Target pointing data
■ ■ ■

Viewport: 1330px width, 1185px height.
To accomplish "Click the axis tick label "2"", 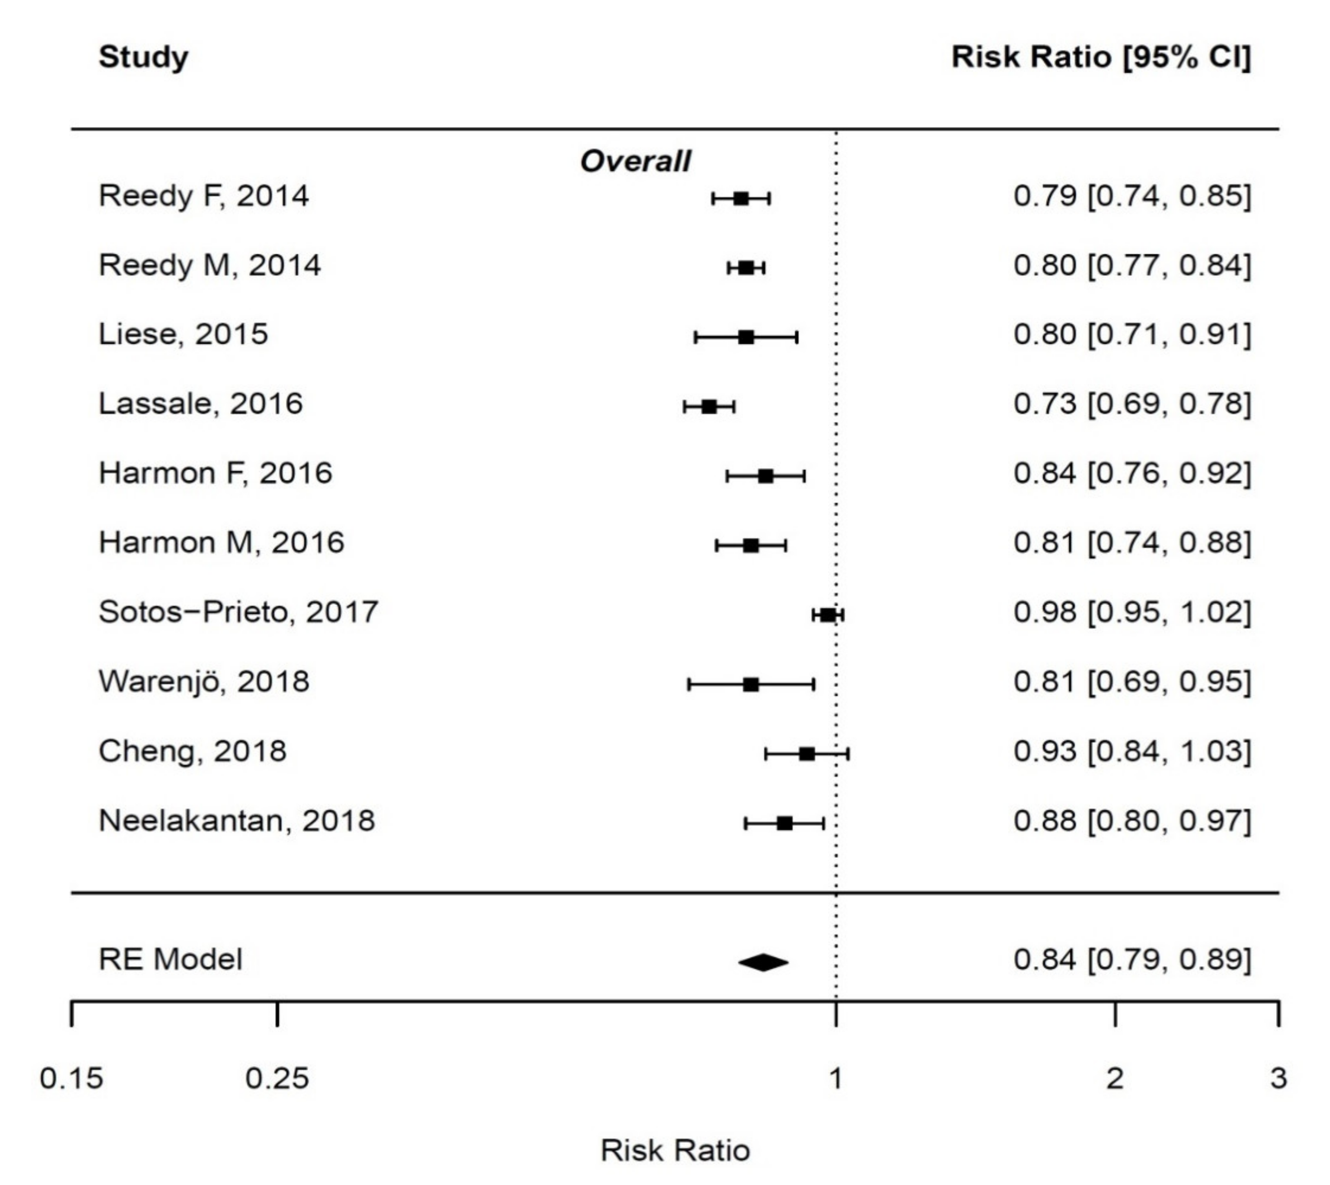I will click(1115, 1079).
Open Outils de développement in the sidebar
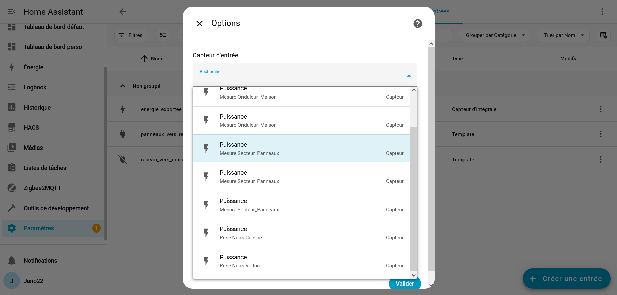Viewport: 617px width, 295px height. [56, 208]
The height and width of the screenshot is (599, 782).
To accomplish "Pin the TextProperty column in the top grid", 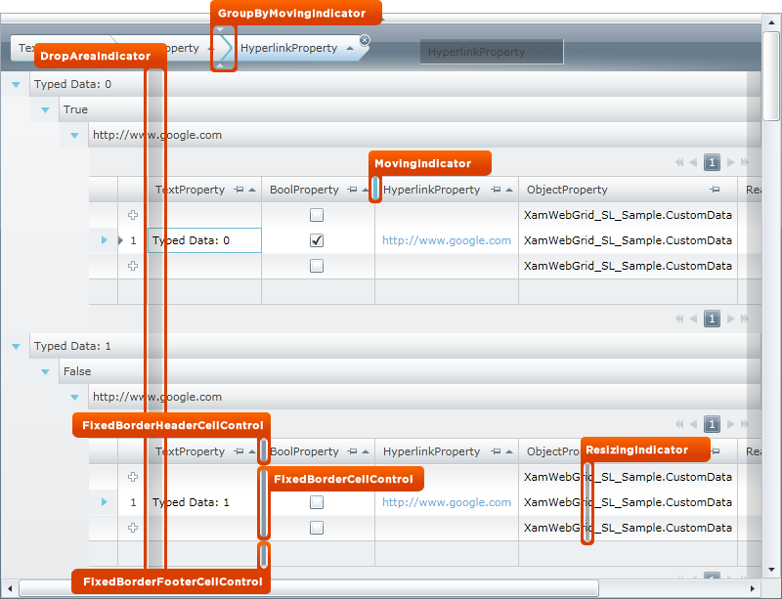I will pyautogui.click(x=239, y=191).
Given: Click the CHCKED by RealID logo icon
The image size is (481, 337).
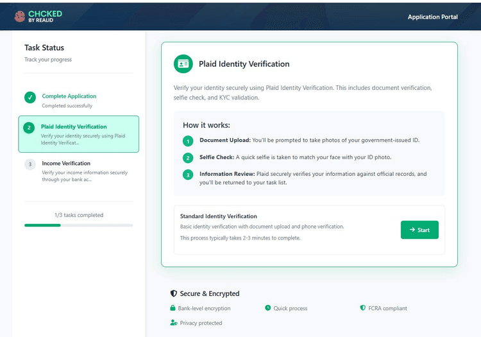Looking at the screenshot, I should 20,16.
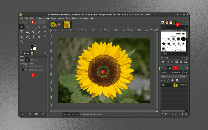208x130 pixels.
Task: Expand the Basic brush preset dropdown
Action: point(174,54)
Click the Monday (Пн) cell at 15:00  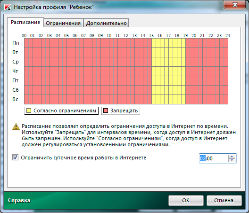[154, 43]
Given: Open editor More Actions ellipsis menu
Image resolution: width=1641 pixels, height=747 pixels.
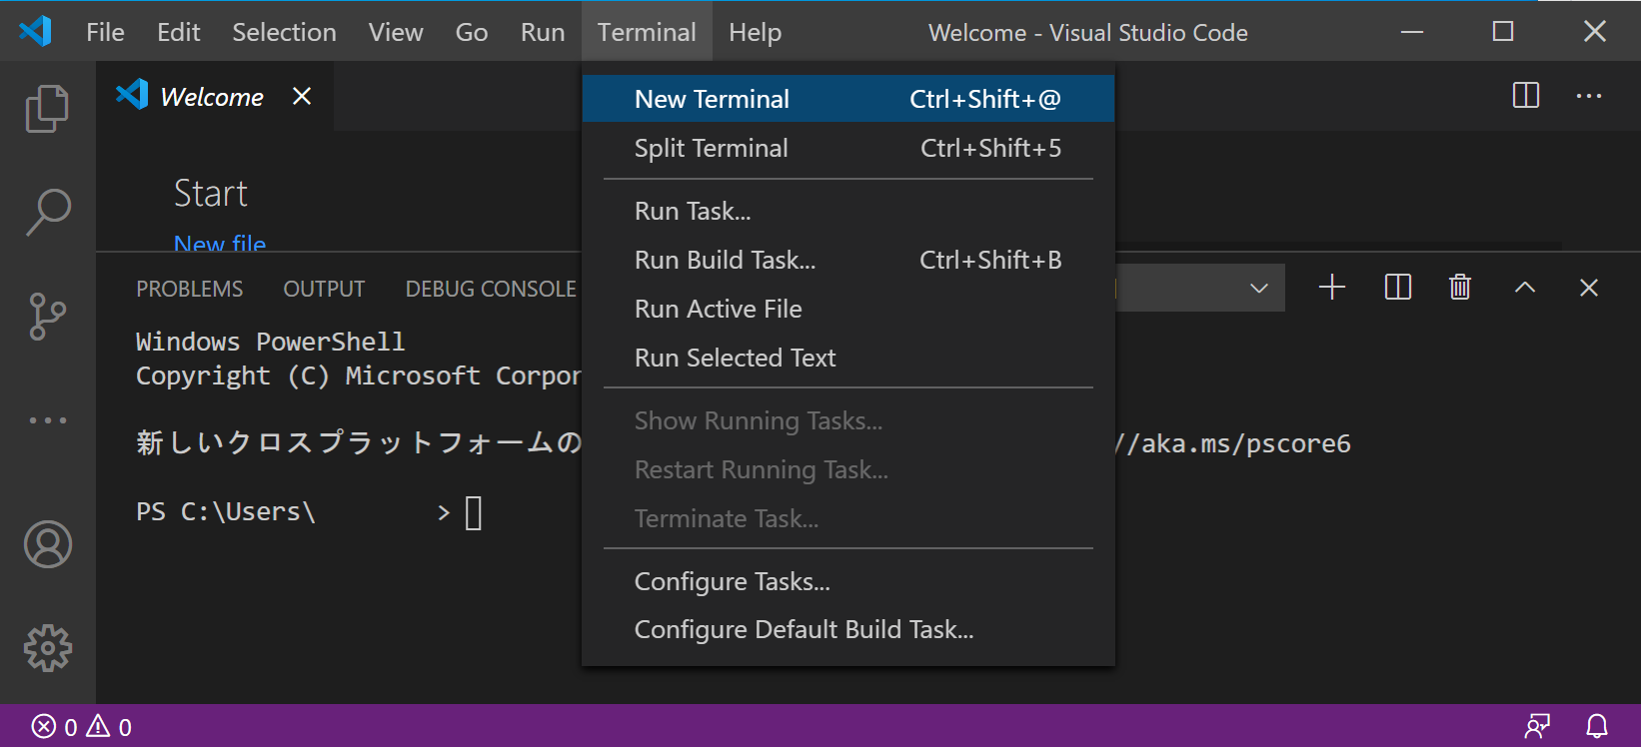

■ ■ ■

WHAT THE TASK ASKS
In the lines running from the line that contains "Given: Open editor More Actions ellipsis menu" through the end of the rows, both ends included, replace "ellipsis" with "overflow" and reproduce those lines with everything else unchanged. Leave the pictures out of the answer.

EXERCISE RESPONSE
Given: Open editor More Actions overflow menu
Image resolution: width=1641 pixels, height=747 pixels.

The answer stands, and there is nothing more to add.